**Vorliegender Text:**
--------
Es ist eine Frage, die immer wieder gestellt wird, wenn es um die Entstehung und das Erstarken der Nazi-Diktatur in Deutschland geht: Wie um alles in der Welt konnte es so weit kommen? Und wie viele von den Verbrechen, die das Regime beging, waren in der Bevölkerung bekannt?

Pomsels Lebensbericht, der hier in ihren eigenen Worten wiedergegeben wird, löst beim Lesen Befremden aus. Sie war keineswegs eine Judenhasserin: Sie war eng mit einer Jüdin befreundet, hat eine Ausbildung in einem noblen Bekleidungshaus gemacht, das von einem jüdischen Prokuristen geführt wurde, und danach bei einem jüdischen Versicherungsmakler gearbeitet. Ihren Worten ist nicht zu entnehmen, dass sie aufgrund ihrer Religion gegen diese Menschen Vorbehalte gehabt hätte. Doch sie bemerkte 1933, dass der Versicherungsmakler immer weniger Kunden hatte und vermutete, dass er wohl nicht mehr lange bleiben wird.
--------
**Ausgewählte Datensätze:**

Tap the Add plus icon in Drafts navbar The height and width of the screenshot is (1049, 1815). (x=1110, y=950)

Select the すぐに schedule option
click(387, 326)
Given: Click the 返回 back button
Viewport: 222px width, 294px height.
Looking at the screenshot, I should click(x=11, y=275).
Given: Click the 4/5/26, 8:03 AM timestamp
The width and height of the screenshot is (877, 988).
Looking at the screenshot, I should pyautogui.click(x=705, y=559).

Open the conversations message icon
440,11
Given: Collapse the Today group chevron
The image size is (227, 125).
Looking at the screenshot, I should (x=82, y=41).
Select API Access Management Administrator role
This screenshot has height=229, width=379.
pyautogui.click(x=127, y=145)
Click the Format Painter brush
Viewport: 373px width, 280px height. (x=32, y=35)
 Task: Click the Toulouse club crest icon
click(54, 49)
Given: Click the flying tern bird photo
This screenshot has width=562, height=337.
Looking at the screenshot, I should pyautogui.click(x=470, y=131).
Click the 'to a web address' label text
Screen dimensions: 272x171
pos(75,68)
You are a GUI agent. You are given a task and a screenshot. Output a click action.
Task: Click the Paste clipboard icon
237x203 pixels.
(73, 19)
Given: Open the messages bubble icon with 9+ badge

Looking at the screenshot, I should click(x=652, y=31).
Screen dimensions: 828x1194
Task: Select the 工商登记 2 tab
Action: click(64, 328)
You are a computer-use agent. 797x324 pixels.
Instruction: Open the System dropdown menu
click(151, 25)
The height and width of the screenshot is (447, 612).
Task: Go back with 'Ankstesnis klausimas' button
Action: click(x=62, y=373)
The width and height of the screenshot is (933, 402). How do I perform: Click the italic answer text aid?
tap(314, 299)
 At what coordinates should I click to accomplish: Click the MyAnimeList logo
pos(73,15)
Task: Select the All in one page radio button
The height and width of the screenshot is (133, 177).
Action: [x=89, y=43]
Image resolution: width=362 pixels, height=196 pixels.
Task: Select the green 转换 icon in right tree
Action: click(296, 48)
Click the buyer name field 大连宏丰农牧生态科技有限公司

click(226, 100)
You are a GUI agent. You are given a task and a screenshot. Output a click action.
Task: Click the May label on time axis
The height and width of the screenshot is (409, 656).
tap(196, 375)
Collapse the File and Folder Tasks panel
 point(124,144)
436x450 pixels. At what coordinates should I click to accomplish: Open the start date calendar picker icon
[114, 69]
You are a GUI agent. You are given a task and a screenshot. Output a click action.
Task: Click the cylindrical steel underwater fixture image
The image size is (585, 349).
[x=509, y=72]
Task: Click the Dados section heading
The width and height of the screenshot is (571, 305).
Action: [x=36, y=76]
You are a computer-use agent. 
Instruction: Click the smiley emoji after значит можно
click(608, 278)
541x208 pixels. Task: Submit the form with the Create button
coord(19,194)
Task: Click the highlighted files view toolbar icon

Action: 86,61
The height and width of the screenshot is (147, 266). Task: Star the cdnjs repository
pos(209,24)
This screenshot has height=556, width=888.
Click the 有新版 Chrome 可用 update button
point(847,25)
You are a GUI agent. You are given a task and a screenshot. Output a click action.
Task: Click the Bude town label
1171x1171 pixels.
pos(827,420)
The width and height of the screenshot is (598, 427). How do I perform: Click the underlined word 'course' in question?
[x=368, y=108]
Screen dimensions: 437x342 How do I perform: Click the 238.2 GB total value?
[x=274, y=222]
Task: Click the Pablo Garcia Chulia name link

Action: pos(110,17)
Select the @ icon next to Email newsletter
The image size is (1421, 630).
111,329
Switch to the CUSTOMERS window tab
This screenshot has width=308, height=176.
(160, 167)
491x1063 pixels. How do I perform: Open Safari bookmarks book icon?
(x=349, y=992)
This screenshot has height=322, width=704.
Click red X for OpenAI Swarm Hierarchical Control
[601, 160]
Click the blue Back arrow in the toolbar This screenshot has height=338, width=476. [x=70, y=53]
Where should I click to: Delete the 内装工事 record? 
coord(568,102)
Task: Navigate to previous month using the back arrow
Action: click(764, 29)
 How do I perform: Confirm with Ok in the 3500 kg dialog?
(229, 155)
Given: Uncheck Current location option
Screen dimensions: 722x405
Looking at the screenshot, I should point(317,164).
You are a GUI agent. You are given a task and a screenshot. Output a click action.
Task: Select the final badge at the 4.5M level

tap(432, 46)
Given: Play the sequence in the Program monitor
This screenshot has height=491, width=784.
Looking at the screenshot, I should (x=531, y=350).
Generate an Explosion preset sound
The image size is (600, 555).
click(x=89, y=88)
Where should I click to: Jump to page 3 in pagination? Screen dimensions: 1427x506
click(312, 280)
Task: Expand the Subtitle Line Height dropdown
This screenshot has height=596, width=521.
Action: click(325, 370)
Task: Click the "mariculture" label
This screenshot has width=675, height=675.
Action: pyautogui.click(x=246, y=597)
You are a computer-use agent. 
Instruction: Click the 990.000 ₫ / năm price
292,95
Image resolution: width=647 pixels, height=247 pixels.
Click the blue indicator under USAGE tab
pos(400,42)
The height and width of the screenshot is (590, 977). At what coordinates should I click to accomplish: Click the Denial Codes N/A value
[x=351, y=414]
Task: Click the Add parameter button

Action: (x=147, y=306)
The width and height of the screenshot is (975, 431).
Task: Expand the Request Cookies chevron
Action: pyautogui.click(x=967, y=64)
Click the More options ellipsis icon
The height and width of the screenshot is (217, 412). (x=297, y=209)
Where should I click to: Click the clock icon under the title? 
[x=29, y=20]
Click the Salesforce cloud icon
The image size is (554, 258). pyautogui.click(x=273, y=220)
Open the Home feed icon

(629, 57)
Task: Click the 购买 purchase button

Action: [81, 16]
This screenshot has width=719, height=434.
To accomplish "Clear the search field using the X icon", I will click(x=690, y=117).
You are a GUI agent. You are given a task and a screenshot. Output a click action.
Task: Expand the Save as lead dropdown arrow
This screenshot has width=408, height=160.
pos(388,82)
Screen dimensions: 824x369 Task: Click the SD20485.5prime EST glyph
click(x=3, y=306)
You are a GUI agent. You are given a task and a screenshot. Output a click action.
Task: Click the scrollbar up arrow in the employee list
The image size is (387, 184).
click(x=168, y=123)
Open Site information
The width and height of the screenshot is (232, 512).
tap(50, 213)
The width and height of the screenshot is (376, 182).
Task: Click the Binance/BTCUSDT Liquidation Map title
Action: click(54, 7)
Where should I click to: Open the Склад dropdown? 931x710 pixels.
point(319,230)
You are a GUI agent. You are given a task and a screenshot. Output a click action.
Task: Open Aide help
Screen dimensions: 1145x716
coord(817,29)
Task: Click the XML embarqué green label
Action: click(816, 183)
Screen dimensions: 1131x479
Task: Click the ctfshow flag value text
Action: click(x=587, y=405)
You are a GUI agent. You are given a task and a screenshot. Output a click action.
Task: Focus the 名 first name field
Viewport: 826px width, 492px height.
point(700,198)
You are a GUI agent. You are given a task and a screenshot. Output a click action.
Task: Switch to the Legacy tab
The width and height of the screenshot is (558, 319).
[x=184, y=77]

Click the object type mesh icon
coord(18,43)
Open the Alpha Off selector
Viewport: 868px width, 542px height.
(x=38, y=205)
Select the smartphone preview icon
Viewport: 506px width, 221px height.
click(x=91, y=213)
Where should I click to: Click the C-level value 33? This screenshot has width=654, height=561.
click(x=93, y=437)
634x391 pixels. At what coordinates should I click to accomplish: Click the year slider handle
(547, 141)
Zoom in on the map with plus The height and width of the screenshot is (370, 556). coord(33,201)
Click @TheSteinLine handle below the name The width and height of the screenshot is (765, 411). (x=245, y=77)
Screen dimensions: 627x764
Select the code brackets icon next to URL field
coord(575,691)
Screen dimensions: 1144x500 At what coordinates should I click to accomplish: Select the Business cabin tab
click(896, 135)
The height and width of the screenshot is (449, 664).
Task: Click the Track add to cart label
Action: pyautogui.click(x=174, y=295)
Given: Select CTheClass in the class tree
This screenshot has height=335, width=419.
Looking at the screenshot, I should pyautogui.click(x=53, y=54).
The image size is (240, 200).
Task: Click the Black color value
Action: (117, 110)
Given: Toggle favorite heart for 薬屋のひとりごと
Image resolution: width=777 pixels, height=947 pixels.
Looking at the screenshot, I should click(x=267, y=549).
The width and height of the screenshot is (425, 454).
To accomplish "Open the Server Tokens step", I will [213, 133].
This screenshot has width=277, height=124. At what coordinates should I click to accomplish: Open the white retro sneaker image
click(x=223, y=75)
--------
**Aufgaben:**
A – Nenne alle jüdischen Personen, die im Text über Pomsels Lebensbericht erwähnt werden.
B – Fasse den Text über Pomsels Lebensbericht in zwei Sätzen zusammen.
C – Schreibe den Text über Pomsels Lebensbericht nach seinem letzten Satz weiter.
Die Auflistung wird zum Lösen nicht benötigt.

**Lösungen:**
A –
- eine Jüdin, mit der Pomsel eng befreundet war
- ein jüdischer Prokurist, der das noble Bekleidungshaus führte, in dem sie ihre Ausbildung machte
- ein jüdischer Versicherungsmakler, bei dem sie danach arbeitete

B – Der Text fragt, wie es zur Nazi-Diktatur in Deutschland kommen konnte und wie viel die Bevölkerung von den Verbrechen des Regimes wusste. Pomsels Lebensbericht in ihren eigenen Worten löst Befremden aus, denn sie war keine Judenhasserin und hatte eine jüdische Freundin sowie jüdische Vorgesetzte, bemerkte aber 1933, dass der jüdische Versicherungsmakler immer weniger Kunden hatte, und vermutete, dass er wohl nicht mehr lange bleiben würde.

C –
Im Jahr zuvor ging sie mit ihrem Freund zu einer Veranstaltung im Sportpalast, ohne zu wissen, was sie dort erwarten würde. Es erschien ein "dicker Mann in einer Uniform": Hermann Göring. Pomsel langweilte sich, weil es um Politik ging, und interessierte sich nicht für das, was Göring sagte. "Wieso auch. Bin ja auch eine Frau, muss ich ja auch nicht." Als sie mit ihrem Freund am 21. März 1933 in Potsdam den Handschlag zwischen Hindenburg und Hitler verfolgte, verstand sie nicht dessen Bedeutung, hatte aber auch daran kein Interesse.

Durch ihre Bekanntschaft mit dem ehemaligen Fliegerleutnant und späteren Radiomoderator Wulf Bley bekam Pomsel eine Stelle beim Rundfunk, die für damalige Verhältnisse gut bezahlt war. Dafür musste sie in die NSDAP eintreten, was sie nicht störte.
Als das Reichspropagandaministerium 1942 eine Stenotypistin suchte, fiel die Wahl auf Brunhilde Pomsel. "Nur eine ansteckende Krankheit" hätte ihren Worten zufolge verhindern können, dorthin versetzt zu werden. Von da an hatte sie Einblick in verschiedene Vorgänge und hat beispielsweise gewusst, was mit Schriftstellern passiert, die sich kritisch äußerten.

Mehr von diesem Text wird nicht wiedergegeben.